Devine knew all that, together with the fact that he was following a hit that had run for 11 years. He would, of course, know better than to follow a living legend. Knowing better, he grabbed the job like it was money from home. He said he had had 11 years to think about it, having been neck and neck with Parseghian when Father Joyce narrowed his choice to two in 1964. Devine had spent a day on the campus under an assumed name then. He can't remember the name, just the impression the visit had made. Obviously, says Krause, it was mutual—this time Devine was the only choice.
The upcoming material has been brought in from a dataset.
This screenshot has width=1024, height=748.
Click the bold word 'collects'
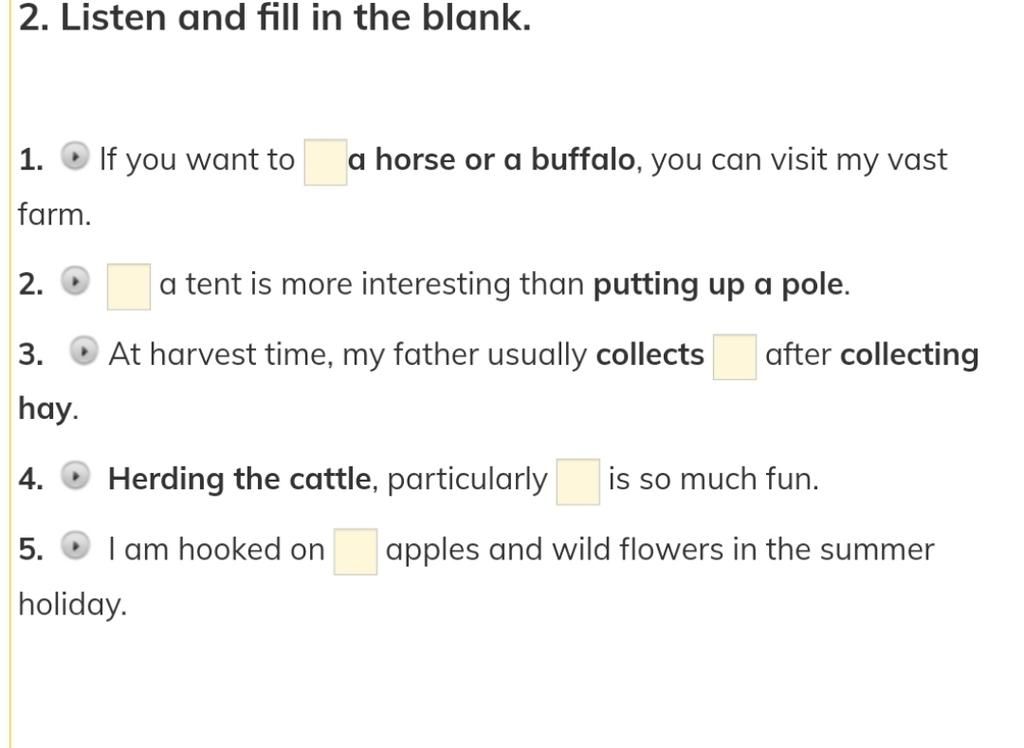point(650,355)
Before the Boston College game last week, he slung an arm around publicist Roger Valdiserri's neck in the Irish dressing room. "I've waited a long time for this," he said.
"I'm not an egotistical man," Devine says. "That in itself may sound egotistical, but I mean I don't set big-sounding goals for myself. I don't say, 'I came here to win the national championship.' Nobody wants to win a national championship more than me, nobody will work harder for it. But there's more to coaching at Notre Dame than that. The pressure doesn't scare me. I've been coaching 27 years, I know about pressure. This may sound foolish, but I'd like to be thought of as more than a football coach. Notre Dame gives me that opportunity. I'd want to coach here if there were no chance of a national championship."
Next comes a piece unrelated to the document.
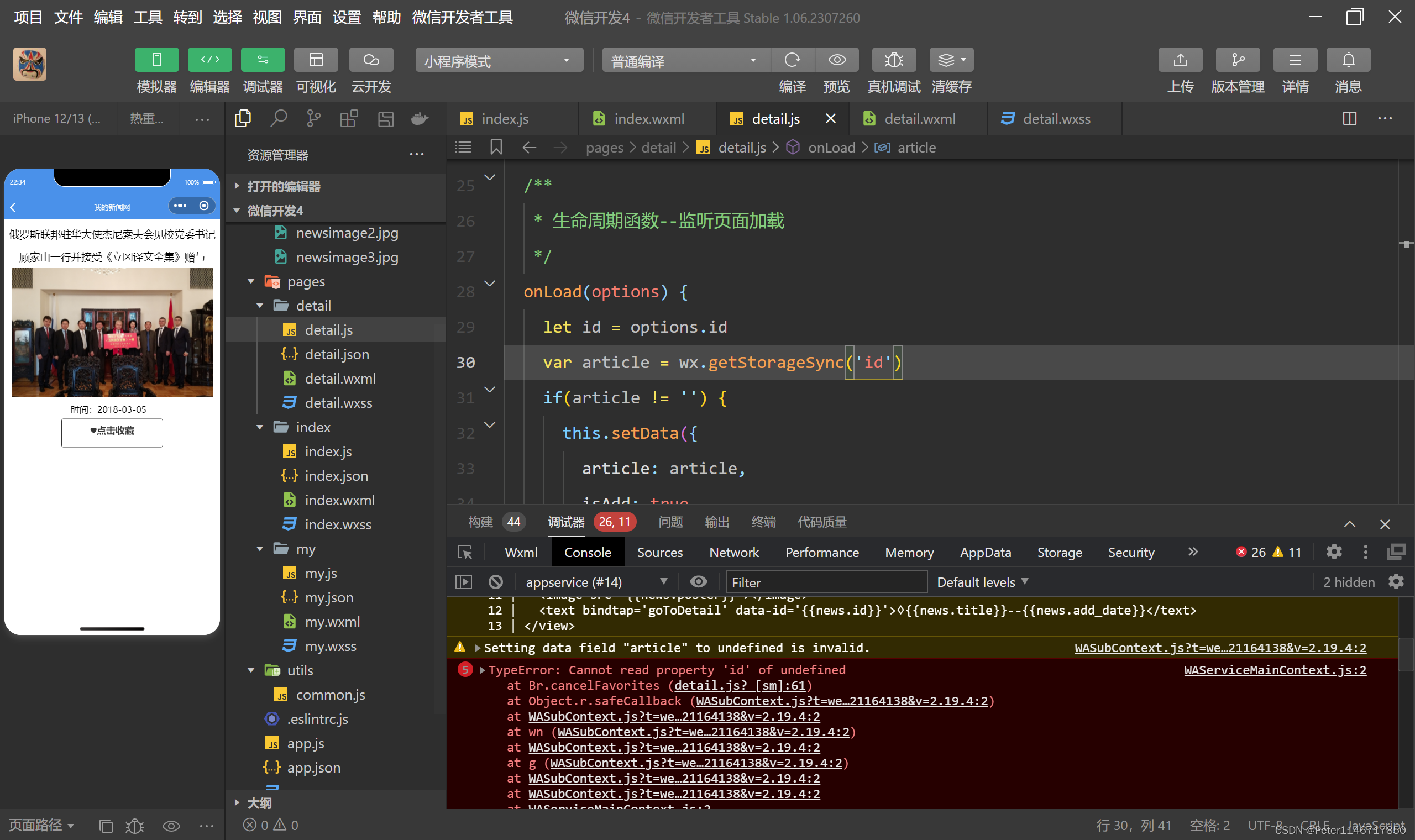Open the detail.js? [sm]:61 error link
The width and height of the screenshot is (1415, 840).
[739, 685]
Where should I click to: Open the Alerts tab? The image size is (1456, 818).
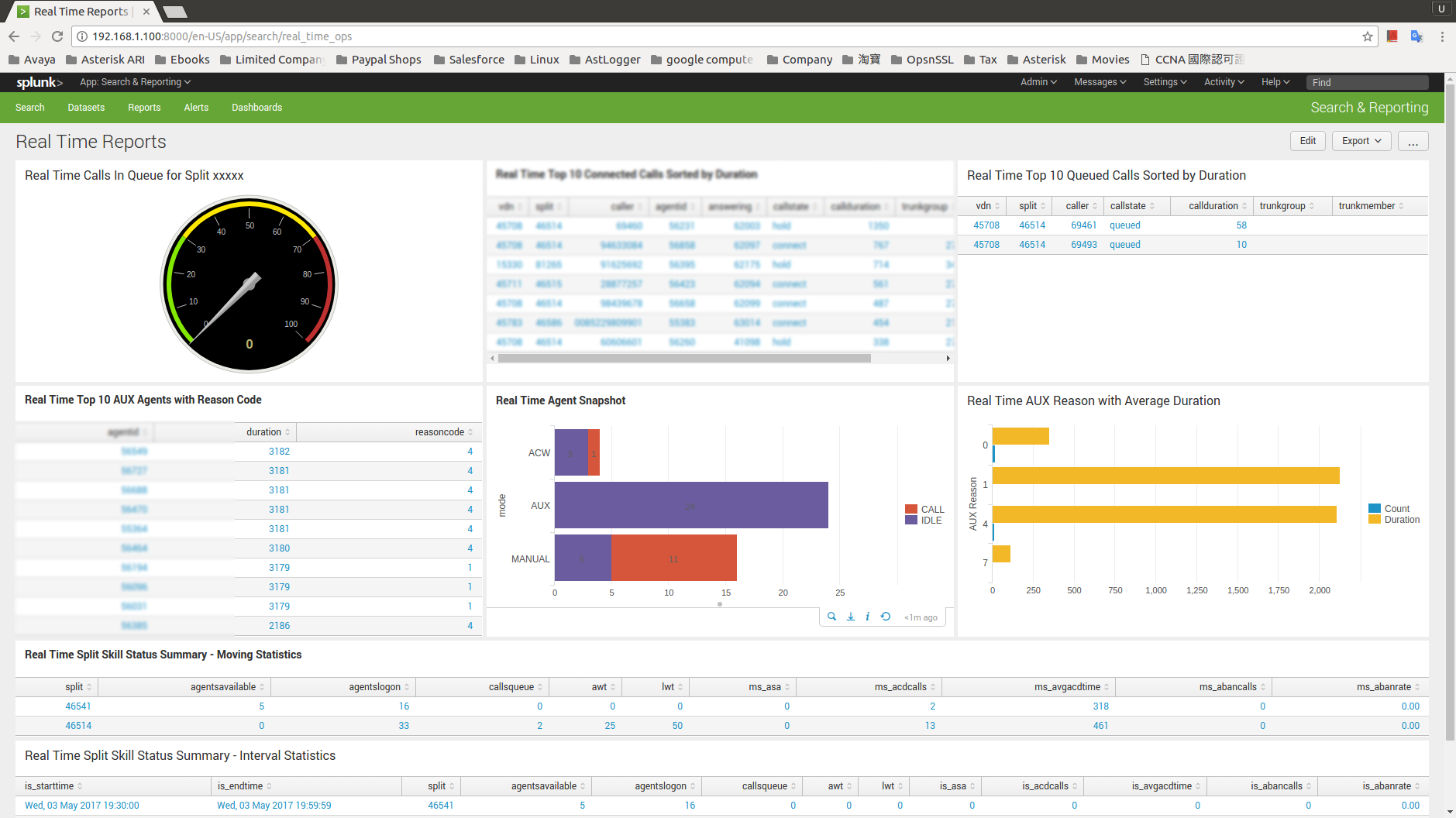[196, 108]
In his haste to get to the mark, however, Devine didn't bother to look at what he was stepping into—not that it would have mattered. As a result, he now finds himself talking a lot about this or that freshman and this or that raw-edged 19-year-old who is expected not to act his age on the field this fall. What he had stepped into was an offense minus 10 of 11 starters. Prudently, he did not dabble with Parseghian's laboratory work; he made hardly a change in the playbook or the lineup. It was easy enough to let things be on defense, where he had outstanding players and had rehired four of Ara's coaches. The temptation was greater on offense, for which he brought in three new coaches. He did simplify the terminology, changing the nomenclature of plays from names to numbers, but that is all. "In my younger days," he says, "I would have felt compelled to make changes just to show I was in charge. I don't have to do that now."
There were other surprises. Devine discovered that Notre Dame football players go to class. A lot. One recent afternoon he looked up to find 11 of his charges leaving practice early to go to school, "and they were passing nine more who were coming in late from their classes. I had to chuckle. I doubt many coaches would believe that."